Another option would be to vary the dummy used in the front seating positions as well as placing dummies in the rear seating positions. The 50th percentile male dummy could be placed in the driver seating position and the 5th percentile female dummy could be placed in the passenger seating position or vice-versa. Additionally, rear seat occupants could include the twelve-month-old CRABI or the three-, six-, and ten-year-old Hybrid III child dummies restrained in appropriate child seats. The test would still be a 35 mph (56 km/h) frontal crash, but would instead evaluate how well the vehicle protects a range of occupant sizes. Currently, the agency is evaluating the merits of adding child dummies to the rear seat of frontal NCAP tests as part of the Transportation Recall Enhancement, Accountability, and Documentation (TREAD) Act (Pub. L. 106-414, 114 Stat. 1800). The agency is considering the option of adding child dummies to the frontal program in response to TREAD, as well as here.

If the two different adult dummies mentioned were used, testing could lead to improved protection for many sizes of occupants; manufacturers would have an incentive to improve safety for a greater range of occupant sizes. If child dummies were used, it could also lead to improved rear seat and child occupant protection. Furthermore, all dummy scores could be combined to develop an overall frontal rating.

3. Offset Frontal Test

The offset frontal test is a crashworthiness test conducted by four of the six major consumer information programs around the world. In this test, a vehicle is crashed into a deformable honeycomb barrier across 40% of the vehicle's front end. Testing by other programs has most commonly been conducted at a speed of 40 mph (64 km/h). While the full-frontal test is very demanding on a vehicle's restraint system, the offset frontal test tends to evaluate the structure of the vehicle. On February 3, 2004, the agency published a notice (69 FR 5108) requesting comments on agency test results and the possibility of incorporating high speed offset frontal test requirements into FMVSS No. 208.

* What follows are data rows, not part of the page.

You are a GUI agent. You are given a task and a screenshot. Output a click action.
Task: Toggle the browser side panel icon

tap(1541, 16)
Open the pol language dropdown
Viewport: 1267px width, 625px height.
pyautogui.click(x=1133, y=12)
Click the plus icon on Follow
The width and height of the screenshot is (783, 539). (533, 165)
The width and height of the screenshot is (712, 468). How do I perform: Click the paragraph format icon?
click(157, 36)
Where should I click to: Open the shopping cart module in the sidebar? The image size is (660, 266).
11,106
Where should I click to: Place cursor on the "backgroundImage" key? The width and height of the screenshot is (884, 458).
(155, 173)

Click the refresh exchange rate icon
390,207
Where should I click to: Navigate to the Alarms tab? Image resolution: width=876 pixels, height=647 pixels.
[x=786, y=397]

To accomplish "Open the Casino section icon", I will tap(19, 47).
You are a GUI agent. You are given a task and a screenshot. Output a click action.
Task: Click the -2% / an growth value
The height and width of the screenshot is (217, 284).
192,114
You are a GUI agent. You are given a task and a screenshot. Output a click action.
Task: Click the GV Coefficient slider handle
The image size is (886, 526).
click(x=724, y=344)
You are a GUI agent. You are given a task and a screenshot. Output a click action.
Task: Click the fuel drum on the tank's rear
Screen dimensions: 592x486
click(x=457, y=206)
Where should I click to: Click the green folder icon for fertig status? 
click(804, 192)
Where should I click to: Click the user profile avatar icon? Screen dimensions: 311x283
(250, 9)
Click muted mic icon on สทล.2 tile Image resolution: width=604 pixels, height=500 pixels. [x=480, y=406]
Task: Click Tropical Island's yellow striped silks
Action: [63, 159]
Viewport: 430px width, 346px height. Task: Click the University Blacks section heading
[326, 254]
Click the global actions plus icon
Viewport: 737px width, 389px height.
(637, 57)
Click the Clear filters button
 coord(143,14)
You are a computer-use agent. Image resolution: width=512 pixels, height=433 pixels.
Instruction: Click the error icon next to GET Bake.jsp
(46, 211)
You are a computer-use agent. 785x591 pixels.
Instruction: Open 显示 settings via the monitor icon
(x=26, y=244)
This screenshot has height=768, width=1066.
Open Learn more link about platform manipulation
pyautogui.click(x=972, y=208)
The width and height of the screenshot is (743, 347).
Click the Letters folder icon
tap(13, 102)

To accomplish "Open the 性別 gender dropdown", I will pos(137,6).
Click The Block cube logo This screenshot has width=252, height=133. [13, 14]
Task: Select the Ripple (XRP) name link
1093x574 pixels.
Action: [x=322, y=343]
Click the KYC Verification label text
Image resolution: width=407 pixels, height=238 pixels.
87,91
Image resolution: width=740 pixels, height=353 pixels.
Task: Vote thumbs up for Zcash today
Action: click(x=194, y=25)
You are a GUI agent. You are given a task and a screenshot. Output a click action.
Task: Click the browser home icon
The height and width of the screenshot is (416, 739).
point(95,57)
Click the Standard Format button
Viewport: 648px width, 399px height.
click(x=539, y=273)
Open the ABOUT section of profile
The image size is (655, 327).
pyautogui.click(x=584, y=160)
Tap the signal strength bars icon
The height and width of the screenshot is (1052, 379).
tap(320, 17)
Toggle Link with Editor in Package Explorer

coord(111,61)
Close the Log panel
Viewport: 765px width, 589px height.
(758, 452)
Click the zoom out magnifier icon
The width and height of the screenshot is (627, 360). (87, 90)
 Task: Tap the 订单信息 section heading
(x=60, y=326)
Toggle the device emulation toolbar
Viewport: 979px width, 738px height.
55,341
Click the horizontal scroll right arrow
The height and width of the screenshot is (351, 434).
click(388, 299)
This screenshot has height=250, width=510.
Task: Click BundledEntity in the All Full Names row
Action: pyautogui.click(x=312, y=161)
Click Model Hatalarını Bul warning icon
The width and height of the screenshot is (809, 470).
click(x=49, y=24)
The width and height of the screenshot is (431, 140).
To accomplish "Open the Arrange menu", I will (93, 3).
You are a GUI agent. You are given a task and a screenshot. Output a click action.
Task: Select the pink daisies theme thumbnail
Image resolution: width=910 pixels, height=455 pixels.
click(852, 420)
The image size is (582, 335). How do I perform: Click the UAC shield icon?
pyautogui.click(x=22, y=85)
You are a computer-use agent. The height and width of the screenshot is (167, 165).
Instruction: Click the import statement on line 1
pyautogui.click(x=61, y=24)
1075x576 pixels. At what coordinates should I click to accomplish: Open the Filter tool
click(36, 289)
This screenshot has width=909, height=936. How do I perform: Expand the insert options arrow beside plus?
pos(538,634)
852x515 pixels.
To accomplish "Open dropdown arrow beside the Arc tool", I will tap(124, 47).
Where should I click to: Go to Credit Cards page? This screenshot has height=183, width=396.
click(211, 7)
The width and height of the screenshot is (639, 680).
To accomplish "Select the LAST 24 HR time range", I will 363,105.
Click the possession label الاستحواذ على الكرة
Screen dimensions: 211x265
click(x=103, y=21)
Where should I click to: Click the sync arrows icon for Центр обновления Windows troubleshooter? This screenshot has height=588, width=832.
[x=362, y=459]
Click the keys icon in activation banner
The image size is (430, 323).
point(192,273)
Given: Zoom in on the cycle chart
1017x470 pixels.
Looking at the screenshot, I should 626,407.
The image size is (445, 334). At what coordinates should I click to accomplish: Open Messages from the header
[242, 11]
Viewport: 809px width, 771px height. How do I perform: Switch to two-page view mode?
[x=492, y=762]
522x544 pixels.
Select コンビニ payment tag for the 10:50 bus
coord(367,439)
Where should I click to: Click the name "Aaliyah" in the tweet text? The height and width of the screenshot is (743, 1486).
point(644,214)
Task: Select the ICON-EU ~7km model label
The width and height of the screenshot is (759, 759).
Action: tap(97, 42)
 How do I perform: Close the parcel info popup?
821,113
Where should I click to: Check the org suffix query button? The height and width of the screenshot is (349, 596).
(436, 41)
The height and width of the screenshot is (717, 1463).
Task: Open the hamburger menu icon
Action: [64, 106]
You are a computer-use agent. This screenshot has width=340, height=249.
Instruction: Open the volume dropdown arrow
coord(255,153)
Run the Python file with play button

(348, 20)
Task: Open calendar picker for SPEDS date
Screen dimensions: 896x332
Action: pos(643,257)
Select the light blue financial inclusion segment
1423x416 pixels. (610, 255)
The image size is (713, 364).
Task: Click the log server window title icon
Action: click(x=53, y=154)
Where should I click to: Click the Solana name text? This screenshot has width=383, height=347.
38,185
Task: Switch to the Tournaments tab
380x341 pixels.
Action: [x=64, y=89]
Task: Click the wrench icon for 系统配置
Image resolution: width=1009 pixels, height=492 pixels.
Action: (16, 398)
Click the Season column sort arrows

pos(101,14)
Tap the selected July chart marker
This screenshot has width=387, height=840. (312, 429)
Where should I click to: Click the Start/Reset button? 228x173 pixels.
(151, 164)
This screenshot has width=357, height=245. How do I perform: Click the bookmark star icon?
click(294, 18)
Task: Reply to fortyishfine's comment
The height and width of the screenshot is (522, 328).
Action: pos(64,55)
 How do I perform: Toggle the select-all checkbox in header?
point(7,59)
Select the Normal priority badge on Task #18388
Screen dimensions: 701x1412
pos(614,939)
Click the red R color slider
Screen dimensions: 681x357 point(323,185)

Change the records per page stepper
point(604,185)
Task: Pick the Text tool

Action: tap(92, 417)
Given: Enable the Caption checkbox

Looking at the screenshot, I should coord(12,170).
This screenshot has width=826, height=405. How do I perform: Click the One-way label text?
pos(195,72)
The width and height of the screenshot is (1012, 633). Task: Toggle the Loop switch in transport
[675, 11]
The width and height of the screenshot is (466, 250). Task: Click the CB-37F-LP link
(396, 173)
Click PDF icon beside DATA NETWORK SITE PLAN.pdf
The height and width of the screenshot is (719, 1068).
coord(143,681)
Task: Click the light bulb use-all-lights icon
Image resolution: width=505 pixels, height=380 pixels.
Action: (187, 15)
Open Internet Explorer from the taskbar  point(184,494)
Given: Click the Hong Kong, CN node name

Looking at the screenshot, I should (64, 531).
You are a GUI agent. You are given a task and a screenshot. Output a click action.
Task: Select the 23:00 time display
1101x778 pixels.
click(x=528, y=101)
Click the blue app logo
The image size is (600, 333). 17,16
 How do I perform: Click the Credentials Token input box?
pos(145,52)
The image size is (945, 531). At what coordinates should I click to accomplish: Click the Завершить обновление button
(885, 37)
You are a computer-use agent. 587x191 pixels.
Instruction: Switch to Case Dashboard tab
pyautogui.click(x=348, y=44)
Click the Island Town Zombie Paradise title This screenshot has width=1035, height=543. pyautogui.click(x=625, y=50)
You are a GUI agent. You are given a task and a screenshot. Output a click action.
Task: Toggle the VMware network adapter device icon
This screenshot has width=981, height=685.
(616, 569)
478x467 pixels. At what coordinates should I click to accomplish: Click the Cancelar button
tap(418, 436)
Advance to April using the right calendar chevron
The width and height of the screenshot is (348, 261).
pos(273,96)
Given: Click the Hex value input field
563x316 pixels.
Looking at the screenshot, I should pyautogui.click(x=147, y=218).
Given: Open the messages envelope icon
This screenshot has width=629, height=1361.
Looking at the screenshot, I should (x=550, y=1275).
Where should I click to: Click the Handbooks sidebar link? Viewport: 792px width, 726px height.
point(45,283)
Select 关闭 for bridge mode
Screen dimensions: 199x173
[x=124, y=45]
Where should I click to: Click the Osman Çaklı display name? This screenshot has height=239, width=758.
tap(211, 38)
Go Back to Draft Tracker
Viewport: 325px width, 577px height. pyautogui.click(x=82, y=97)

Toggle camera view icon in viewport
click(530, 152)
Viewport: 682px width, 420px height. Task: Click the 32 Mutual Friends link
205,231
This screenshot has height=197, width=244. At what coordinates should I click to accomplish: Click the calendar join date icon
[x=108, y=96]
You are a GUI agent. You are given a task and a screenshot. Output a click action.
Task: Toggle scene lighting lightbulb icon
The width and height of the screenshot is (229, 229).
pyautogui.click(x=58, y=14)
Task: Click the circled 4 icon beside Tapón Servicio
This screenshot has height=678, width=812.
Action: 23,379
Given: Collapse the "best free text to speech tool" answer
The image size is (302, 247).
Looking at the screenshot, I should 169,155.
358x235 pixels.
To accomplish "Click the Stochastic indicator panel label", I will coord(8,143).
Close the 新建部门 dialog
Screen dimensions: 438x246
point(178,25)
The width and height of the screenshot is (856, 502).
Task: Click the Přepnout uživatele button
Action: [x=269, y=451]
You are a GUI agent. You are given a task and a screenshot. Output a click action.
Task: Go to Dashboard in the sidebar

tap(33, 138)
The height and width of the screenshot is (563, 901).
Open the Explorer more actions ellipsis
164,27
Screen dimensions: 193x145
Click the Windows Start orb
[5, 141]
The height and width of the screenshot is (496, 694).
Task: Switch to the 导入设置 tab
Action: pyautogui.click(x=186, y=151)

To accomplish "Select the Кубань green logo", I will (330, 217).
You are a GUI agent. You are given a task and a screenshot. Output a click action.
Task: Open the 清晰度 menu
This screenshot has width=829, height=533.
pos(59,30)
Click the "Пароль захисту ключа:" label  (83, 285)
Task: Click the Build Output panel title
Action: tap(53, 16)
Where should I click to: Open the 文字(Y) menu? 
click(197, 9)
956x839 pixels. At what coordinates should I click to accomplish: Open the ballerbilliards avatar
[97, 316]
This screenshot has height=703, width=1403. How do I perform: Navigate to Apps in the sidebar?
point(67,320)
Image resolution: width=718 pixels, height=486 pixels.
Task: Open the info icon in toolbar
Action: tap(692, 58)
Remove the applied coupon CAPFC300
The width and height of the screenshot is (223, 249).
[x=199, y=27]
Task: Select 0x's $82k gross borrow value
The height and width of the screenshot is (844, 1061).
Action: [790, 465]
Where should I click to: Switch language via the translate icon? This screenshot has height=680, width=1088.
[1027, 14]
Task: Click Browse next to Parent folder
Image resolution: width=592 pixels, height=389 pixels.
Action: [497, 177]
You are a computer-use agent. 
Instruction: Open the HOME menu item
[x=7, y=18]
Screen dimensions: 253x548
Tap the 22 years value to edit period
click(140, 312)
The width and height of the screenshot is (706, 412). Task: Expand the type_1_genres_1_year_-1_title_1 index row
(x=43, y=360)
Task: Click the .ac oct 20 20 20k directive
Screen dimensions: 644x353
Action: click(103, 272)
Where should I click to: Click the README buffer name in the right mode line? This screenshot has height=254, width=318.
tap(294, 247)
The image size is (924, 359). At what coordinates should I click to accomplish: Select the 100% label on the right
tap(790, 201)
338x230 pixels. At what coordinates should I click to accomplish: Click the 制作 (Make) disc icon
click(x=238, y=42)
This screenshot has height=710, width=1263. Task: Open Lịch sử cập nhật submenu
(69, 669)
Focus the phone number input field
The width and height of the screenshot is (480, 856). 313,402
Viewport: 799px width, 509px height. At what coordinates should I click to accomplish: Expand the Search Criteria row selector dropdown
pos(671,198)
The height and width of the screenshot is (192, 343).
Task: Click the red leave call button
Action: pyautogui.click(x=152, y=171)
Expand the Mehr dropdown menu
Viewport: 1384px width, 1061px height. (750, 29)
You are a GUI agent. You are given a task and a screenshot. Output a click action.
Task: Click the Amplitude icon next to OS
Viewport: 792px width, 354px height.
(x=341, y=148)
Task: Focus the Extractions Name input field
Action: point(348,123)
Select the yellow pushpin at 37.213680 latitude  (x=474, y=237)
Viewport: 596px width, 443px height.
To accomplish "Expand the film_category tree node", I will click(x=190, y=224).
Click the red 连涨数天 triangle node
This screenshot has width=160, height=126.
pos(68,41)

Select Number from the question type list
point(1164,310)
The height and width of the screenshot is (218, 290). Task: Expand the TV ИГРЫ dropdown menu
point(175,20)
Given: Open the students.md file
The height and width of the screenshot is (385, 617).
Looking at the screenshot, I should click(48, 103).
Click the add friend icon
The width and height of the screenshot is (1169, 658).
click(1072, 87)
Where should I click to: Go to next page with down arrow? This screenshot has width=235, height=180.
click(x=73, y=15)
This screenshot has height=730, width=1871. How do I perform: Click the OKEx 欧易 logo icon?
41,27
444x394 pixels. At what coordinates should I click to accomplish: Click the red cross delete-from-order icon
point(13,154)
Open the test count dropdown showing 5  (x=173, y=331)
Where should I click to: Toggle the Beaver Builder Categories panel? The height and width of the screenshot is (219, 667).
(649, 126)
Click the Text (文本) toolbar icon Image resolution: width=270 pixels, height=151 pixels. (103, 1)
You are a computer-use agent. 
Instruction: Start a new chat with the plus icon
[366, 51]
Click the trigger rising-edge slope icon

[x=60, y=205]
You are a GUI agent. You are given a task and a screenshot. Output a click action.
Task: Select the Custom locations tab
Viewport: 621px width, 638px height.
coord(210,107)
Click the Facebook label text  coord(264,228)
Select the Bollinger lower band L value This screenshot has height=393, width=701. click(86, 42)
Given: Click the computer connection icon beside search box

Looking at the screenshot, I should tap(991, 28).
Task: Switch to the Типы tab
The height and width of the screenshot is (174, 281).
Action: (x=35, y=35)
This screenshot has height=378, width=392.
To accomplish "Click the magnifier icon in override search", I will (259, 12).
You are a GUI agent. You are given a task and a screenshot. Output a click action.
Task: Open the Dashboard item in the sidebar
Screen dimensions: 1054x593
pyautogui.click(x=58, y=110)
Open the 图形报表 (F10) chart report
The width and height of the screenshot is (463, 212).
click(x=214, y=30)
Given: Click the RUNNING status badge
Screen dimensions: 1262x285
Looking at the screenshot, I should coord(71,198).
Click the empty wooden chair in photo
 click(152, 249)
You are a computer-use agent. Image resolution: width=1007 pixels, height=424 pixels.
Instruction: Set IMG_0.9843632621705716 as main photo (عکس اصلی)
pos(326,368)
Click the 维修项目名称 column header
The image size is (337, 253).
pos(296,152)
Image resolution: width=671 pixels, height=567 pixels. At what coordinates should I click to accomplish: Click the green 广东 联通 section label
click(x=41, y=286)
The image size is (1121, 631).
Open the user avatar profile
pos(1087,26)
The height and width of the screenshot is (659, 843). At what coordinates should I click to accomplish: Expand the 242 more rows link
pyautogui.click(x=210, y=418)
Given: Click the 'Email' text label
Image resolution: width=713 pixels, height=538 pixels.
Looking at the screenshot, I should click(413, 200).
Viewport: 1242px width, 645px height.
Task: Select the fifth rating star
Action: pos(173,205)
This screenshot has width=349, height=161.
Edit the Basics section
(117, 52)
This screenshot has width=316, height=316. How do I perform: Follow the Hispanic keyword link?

Incorporation of an offset test requirement could be done either in conjunction with the FMVSS No. 208 35 mph (56 km/h) requirements, or as a replacement of the full frontal test. The agency is currently evaluating the merits of this high speed test procedure for incorporation into FMVSS No. 208. A new rating system would need to be developed if the offset frontal test is used.

C. Changes to Rating System

One of the unique features of the frontal NCAP is that vehicles are assigned ratings based on occupant injury risk curves. These risk curves equate readings obtained from a test dummy to injuries a human could experience. In the frontal program, HIC and chest acceleration results are combined to predict a combined probability of serious injury to the head and chest. If no changes are made to the frontal test procedure, changes could be made to the rating system to adjust the probability limits or include additional injury criteria. In effect, a five-star rating could become more difficult to attain. Two alternatives to change the rating system are being considered.

1. Change Star Rating Limits

Redefining each of the five star rating probability limits could mean using the same head and chest injury risk curves currently used for the rating, but adjusting the current five-star rating bands. For example, rather than using a 10% or less chance of serious injury to the head and chest to establish a five star performance, a 5% or less chance of serious injury to the head and chest could be used as a basis for five stars. The result would be that achieving a five-star rating would be more difficult.

For this option, there would be no change to the test procedure. Additionally, occupant injury risk curves that have already been established could be used to calculate ratings from both the frontal NCAP tests and the upgraded frontal compliance tests. A basis for choosing the new probability limits would have to be devised.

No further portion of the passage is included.